◆ **Given request**
Rescale the records from the line containing "This screenshot has height=405, width=480." through the end of the records, both ends included. Reproduce these lines with their requests. Multiply each coordinate in the answers by 0.65 and round to whole numbers, halves up, leaving the pictures out.

··· Available data

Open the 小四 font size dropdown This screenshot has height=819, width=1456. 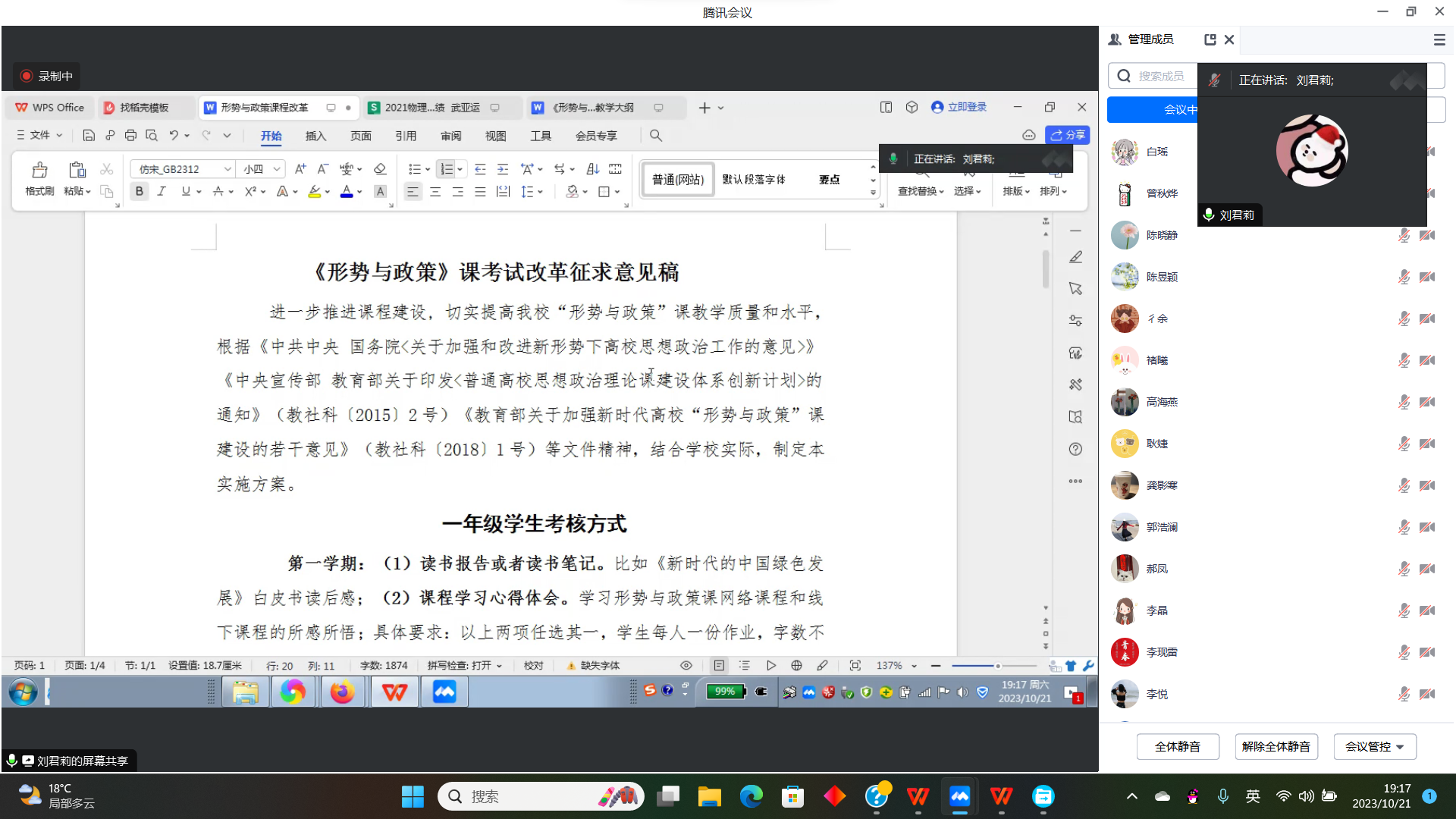coord(277,169)
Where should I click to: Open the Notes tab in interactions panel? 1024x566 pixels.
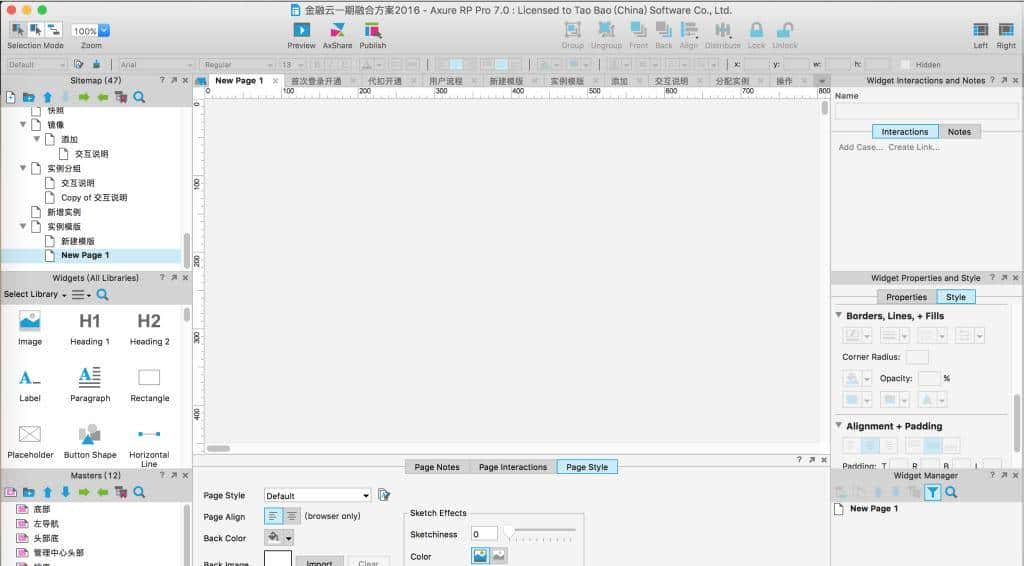pyautogui.click(x=959, y=131)
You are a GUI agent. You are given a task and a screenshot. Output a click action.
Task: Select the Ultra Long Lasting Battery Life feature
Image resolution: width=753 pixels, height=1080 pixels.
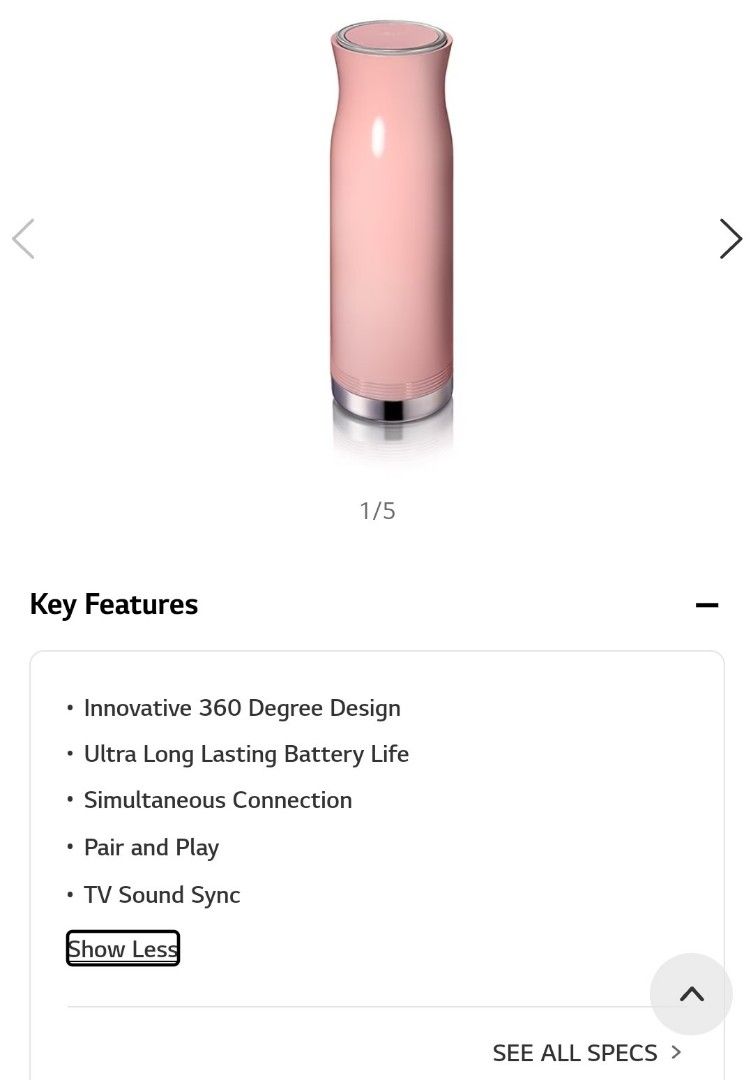[x=246, y=754]
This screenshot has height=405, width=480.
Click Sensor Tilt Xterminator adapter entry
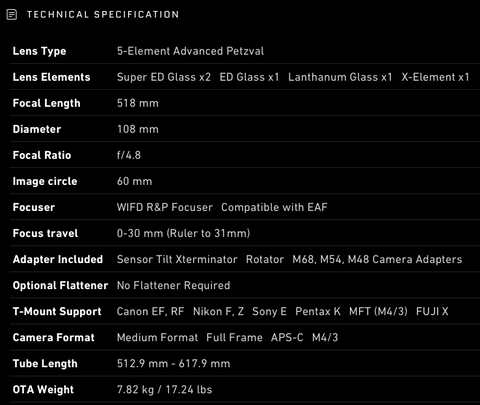tap(177, 259)
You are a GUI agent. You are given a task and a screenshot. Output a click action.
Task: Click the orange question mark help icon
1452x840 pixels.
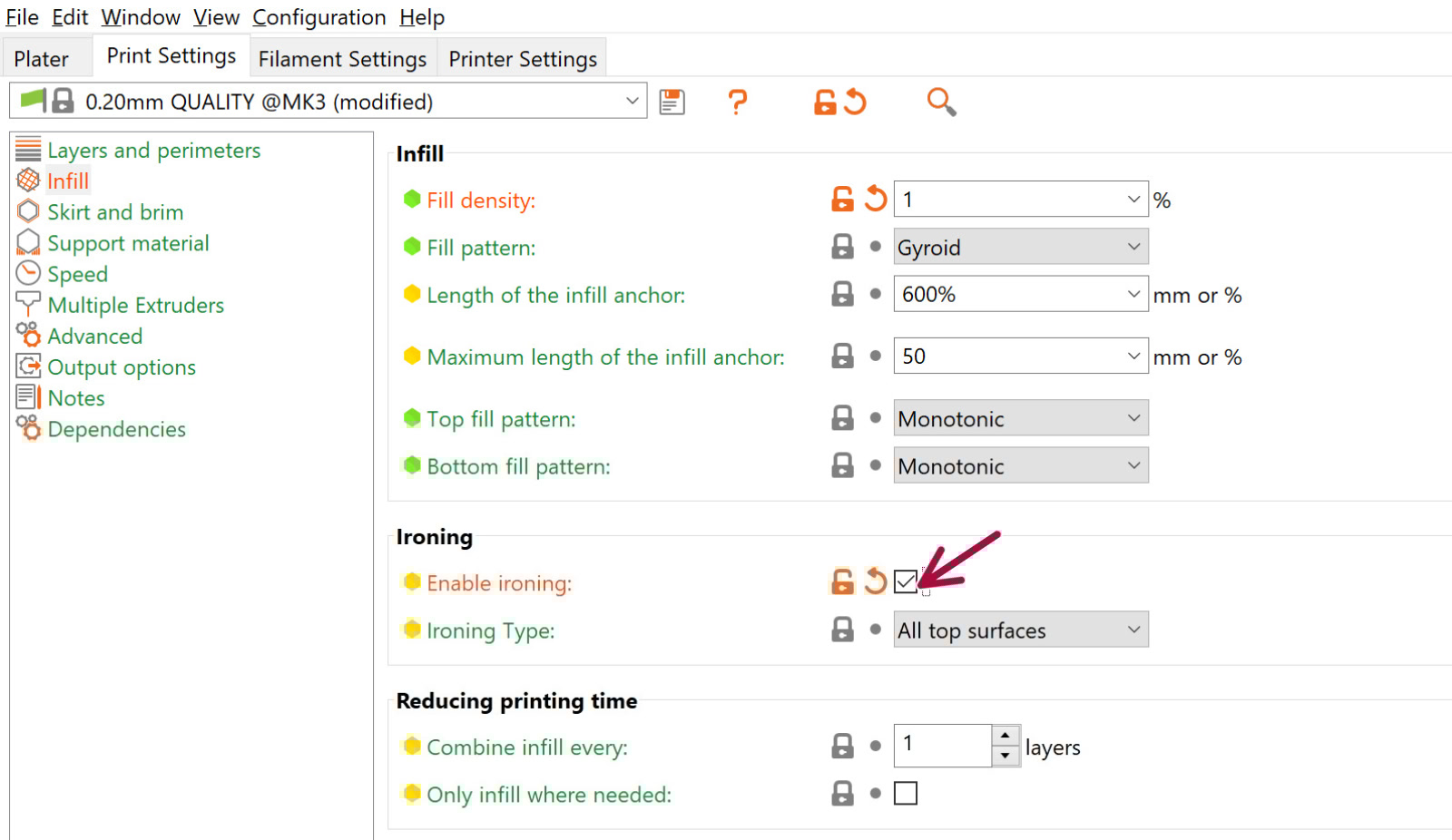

······

◆ **Task output**
This screenshot has height=405, width=480.
Click Sensor Tilt Xterminator adapter entry
tap(115, 168)
You are a GUI agent. You are given a task and a screenshot. Output a click action.
Task: Click the orange question mark help icon
1452x840 pixels.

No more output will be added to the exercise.